日立電鉄(常北太田〜鮎川)


大甕駅に停車中の2000系。廃止時点では営団地下鉄銀座線の車両で運転されていた。
(撮影日:2004年11月6日/撮影:デューク ※以下、特記を除きすべて)

▼データ

路線距離:18.1km
電化:全線(直流600V)
軌間:1067mm
複線区間:なし
備考:1928(昭和3)年12月27日に常北電気鉄道が大甕駅〜久慈駅(→久慈浜駅)間を開業させ、翌年7月には常北太田まで開通した。1944(昭和19)年に日立製作所傘下の日立バスなどと合併し現在の日立電鉄になった。そして、1947(昭和22)年に大甕駅〜鮎川駅間が開業し、全通した。その後、利用者の減少から1996(平成8)年に全列車がワンマン化されるなど、経費削減の取り組みが行われたが、2015(平成17)年4月1日付で大甕駅〜常北太田駅間および大甕駅〜鮎川駅間が廃止となり、鉄道事業は終焉を迎えた。
 ただし、2013(平成25)年3月25日から廃線跡の一部をバス専用道化して日立電鉄交通サービス(現在は合併により茨城交通)によるBRTの運行が開始。2019(平成31)年4月1日には第2期工事の完了に伴い、旧久慈浜駅(南部図書館)から旧河原子駅までがBRT専用道路に転用され好評を博している。

▼鉄道風景



常北太田駅

常北太田駅は2面3線と側線1本を有していた。


小沢駅は1面1線。


常陸岡田駅は相対式ホーム2面2線を有していた。

常陸岡田駅前の様子


川中子駅は片面ホーム1面1線。

川中子駅前の様子

川中子駅付近を行く3000形。3025編成は2003(平成15)年から橙とクリームの旧型電車塗装となっていた。


大橋駅は相対式ホーム2面2線で、常北太田方面は一線スルーの構造。

大橋駅前の様子。

大橋駅〜茂宮間を走行する2000形。


茂宮駅(もみやえき)は単式ホーム1面1線。カーブ上に設置されている。


南高野駅は単式ホーム1面1線。


久慈浜駅は駅舎を有しており、車両区・電気区・保線区・変電所が併設された日立電鉄の拠点。
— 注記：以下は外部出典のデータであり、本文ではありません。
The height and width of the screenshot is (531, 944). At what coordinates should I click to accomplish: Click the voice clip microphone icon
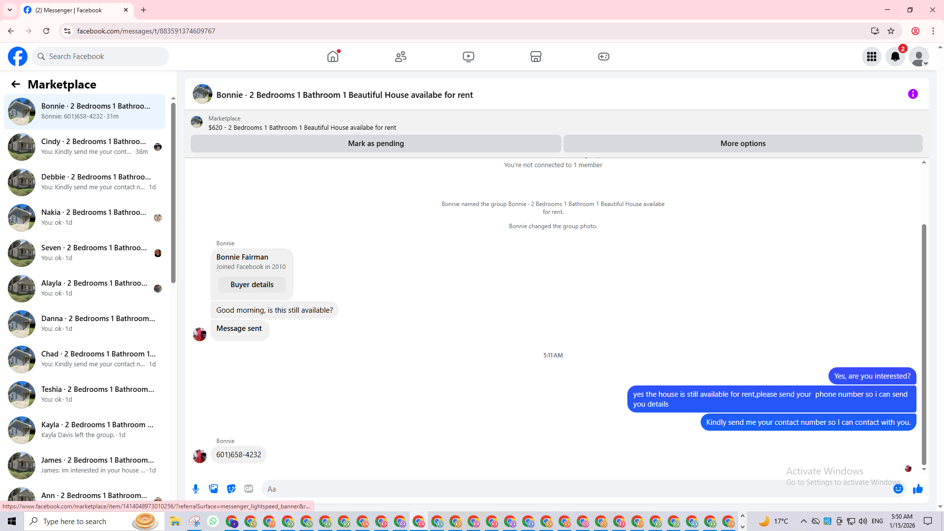point(196,489)

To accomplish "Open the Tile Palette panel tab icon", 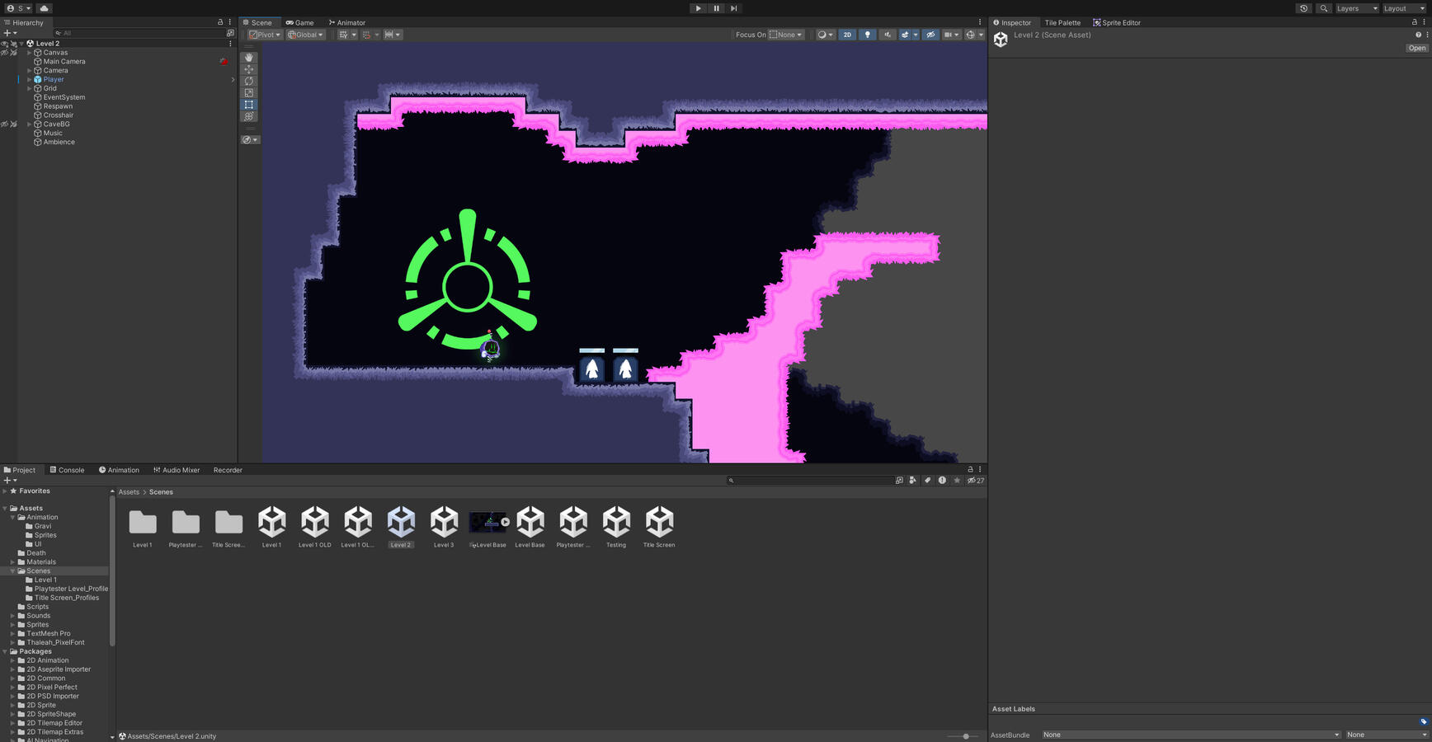I will coord(1062,22).
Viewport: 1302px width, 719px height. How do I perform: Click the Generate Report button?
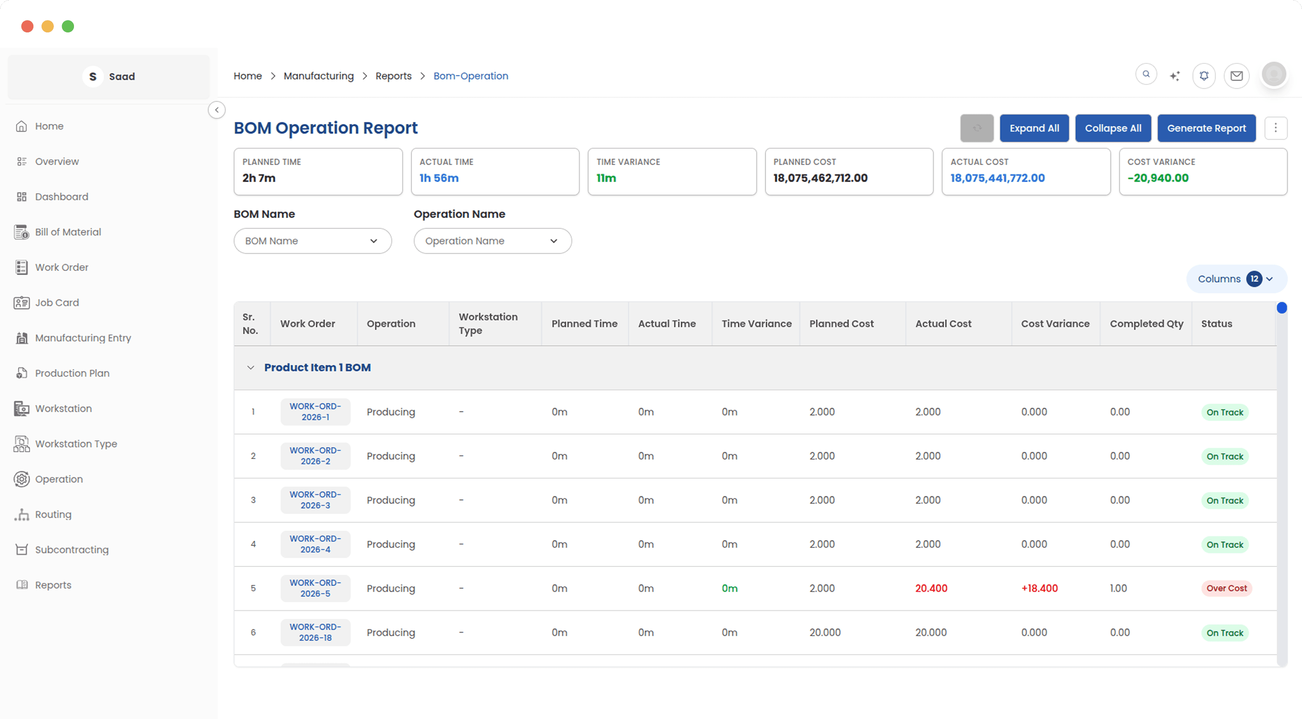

現在は日立市立南部図書館が建設されたほか、日立電鉄廃線跡を転用した「ひたちBRT」が走行する。


久慈浜駅は島式ホーム1面2線と複数の側線を有していた。

久慈浜駅前の様子


JR常磐線と接続していた大甕駅。写真は当時の駅舎で、2016(平成28)年2月5日まで使用された。


3・4番線が日立電鉄。ホーム上で改札を行っていた。この場所は現在、JR大甕駅西口及び駅前広場、ひたちBRT乗り場が整備され、周辺を含めて風景が激変している。


水木駅。現在は、ひたちBRTの駅となっている。

水木駅は1面2線。

水木駅前の様子


大沼駅

大沼駅は相対式ホーム2面2線

大沼駅前の様子


築堤上にある河原子駅(かわらごえき)。

河原子駅は1面1線。

河原子駅前の様子。


桜川駅。デザインは大沼駅とよく似ている。

桜川駅は相対式ホーム2面2線。

桜川駅前の様子


終点の鮎川駅。


鮎川駅は1面2線のほか、留置線を有する。